Classification performance of all prediction methods. Shown are ROC curves for 13,796 deleterious effect SAVs which were classified into either neutral, defined by the middle 95% of the scores from synonymous variants, or effect (SetCommonSyn95). Shaded areas around lines denote 95% confidence intervals. The legend denotes the AUC for each of the five prediction methods, along with the 95% confidence intervals. Horizontal dashed lines denote the default score threshold used by SNAP2 (blue) and SIFT (green)

At their default thresholds SIFT, PolyPhen-2, and SNAP2 consider over two thirds of the neutral variants to have an effect. Interestingly, the behavior of Envision trained on DMS data was the reverse as previously illustrated by the maximal scores reaching only up to 61% of the possible maximal values (and thereby contributing to a seemingly low MSE).

Beneficial SAVs were also difficult to classify: PolyPhen-2 and SNAP2 performed best with AUC = 0.62, followed by SIFT, while Envision predictions were not better than random (Fig. S13, Fig. S12c-d, Table S9). Naïve Conservation also performed significantly worse at a level of random predictions.


No clear winner in predicting effect variants

We compared the predictions of five methods with SAV effects determined by DMS experiments. SNAP2 was trained on binary classification data (effect or neutral). Nevertheless, predictions have been shown to correlate with effect strength [5, 66, 67]. To a degree, the Deep Mutational Scanning (DMS) data replicated this finding, highlighting that even methods trained for classification capture aspects of effect strength.

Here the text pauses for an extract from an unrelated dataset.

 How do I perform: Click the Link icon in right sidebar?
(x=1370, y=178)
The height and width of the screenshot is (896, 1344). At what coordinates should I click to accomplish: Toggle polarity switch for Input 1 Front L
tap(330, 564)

Sorting DMS scores into 20 bins and including classification methods SIFT and PolyPhen-2 in the analysis, all methods indicated better recognition of high effect SAVs. This finding might be attributed to the bias of classifications methods towards high effect variants, a common criticism in the field [68,69,70,71]. We observed the same trend for Naïve Conservation exclusively using PSI-BLAST profiles to predict SAV effects. This emphasized the importance of this signal but to some extend also explained the traditional classification methods’ bias since they all rely on this input.

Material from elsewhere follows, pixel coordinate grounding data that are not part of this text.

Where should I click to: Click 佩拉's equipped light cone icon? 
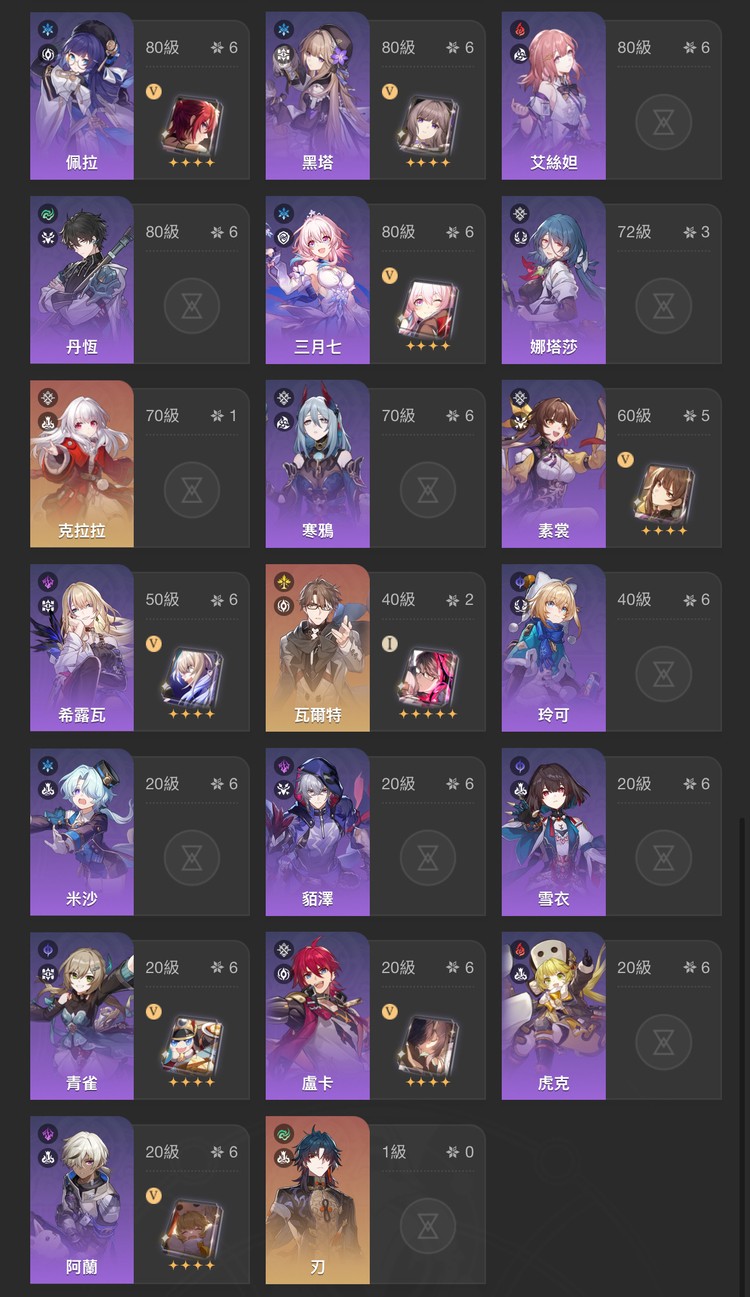tap(191, 124)
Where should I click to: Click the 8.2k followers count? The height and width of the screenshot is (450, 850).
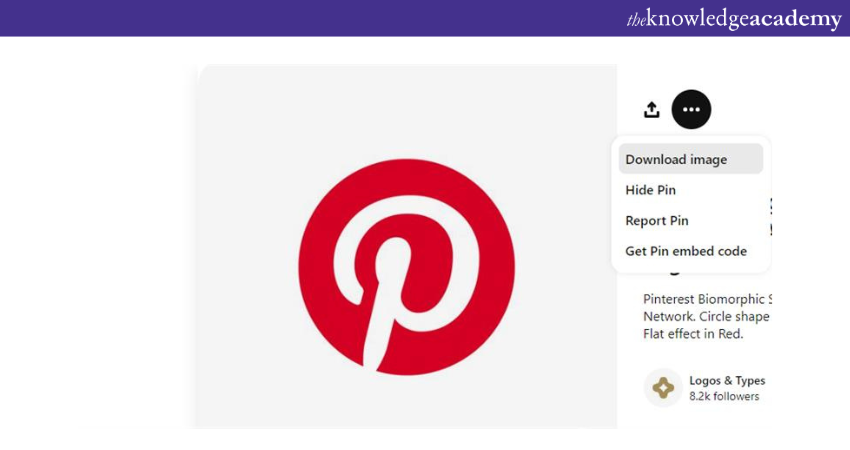click(x=724, y=397)
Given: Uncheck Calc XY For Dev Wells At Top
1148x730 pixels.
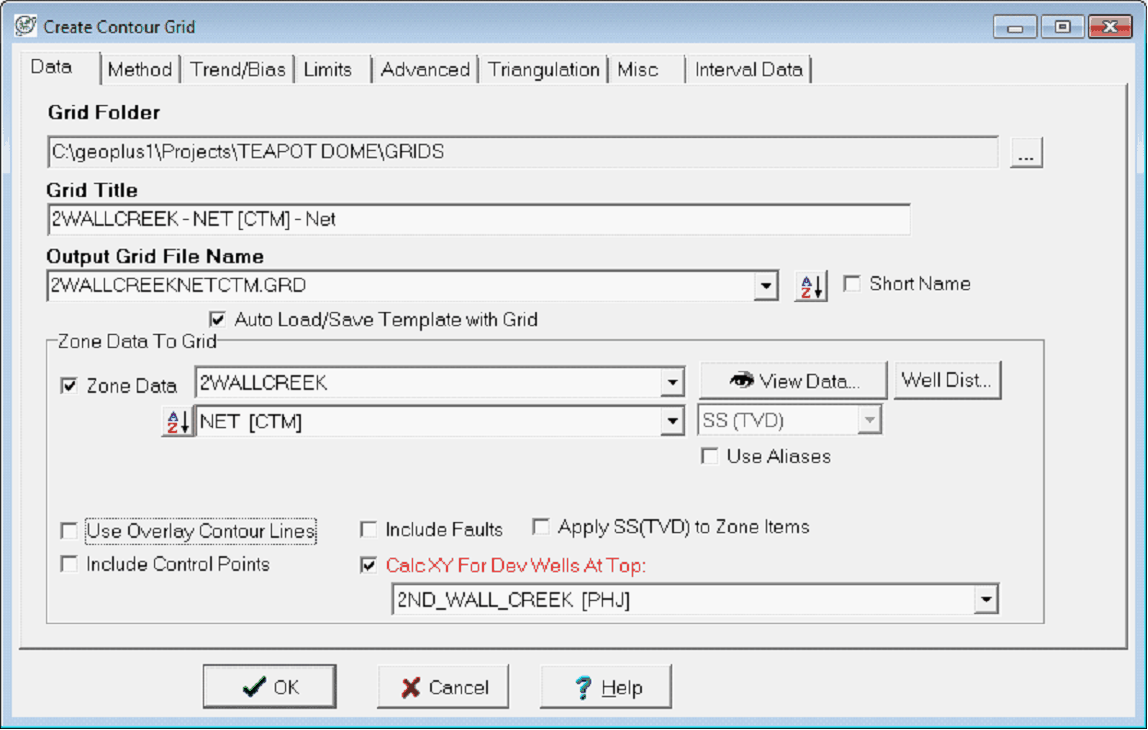Looking at the screenshot, I should [x=369, y=566].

The significantly better performance of Envision in estimating the precise degree of effect especially suggested value in this approach. However, the low MSE was largely explained by that Envision correctly predicted the overall distribution of experimental scores. Thus, the definite distinction between ‘good prediction’ and ‘advantageous bias’ remained elusive.

When treating DMS effect scores as binary assignments (neutral or effect), ROC curves highlighted the high false positive rates of the evaluated classification methods. A similar perspective on over-prediction has recently been observed for ClinVar data [69]. Over-prediction might be encouraged by the way many users of prediction methods mistakenly chose their tools, namely by testing a small set of SAVs they know have an effect and valuing methods highest when they predict effects for more of those.

Family conservation carries most important signal

Most surprising was the overall good performance of Naïve Conservation. Disease causing SAVs from OMIM typically affect the most conserved residues [46], and machine-learning based predictions have been criticized to largely capture conservation [17, 70, 72,73,74]. Furthermore, simple conservation patterns can capture aspects of variant effects [75]. Our findings partially validated this for DMS experiments, although the effect distributions observed by DMS and predicted by Naïve Conservation differed substantially (Fig. 1c, gray distributions). Another recent analysis also found a method heavily relying on evolutionary information as one of the best performers on DMS data, although more sophisticated than our naïve approach [48, 76].

Beneficial effects neither correctly predicted, nor consistent between experiments

The bad correlation and classification performance of beneficial effect SAVs by all methods suggested those to have distinctly different signatures than deleterious SAVs, missed by current approaches. Generally, SAVs with neutral or beneficial effects are often not recognized well [69, 77]. In part, this is attributable to the lack of respective experimentally verified data useable for training sets. For beneficial effect variants, the rise of DMS studies could help to alleviate this problem and lead to the development of less biased methods.

Agreement between experimental studies was particularly low for beneficial effect SAVs. Maybe DMS assays are still biased towards measuring deleterious effects. These results put the seemingly poor predictions of beneficial SAVs into perspective. Generally, the wide variation of correlation between experiments for different datasets/proteins has also been observed in another recent DMS analysis [48].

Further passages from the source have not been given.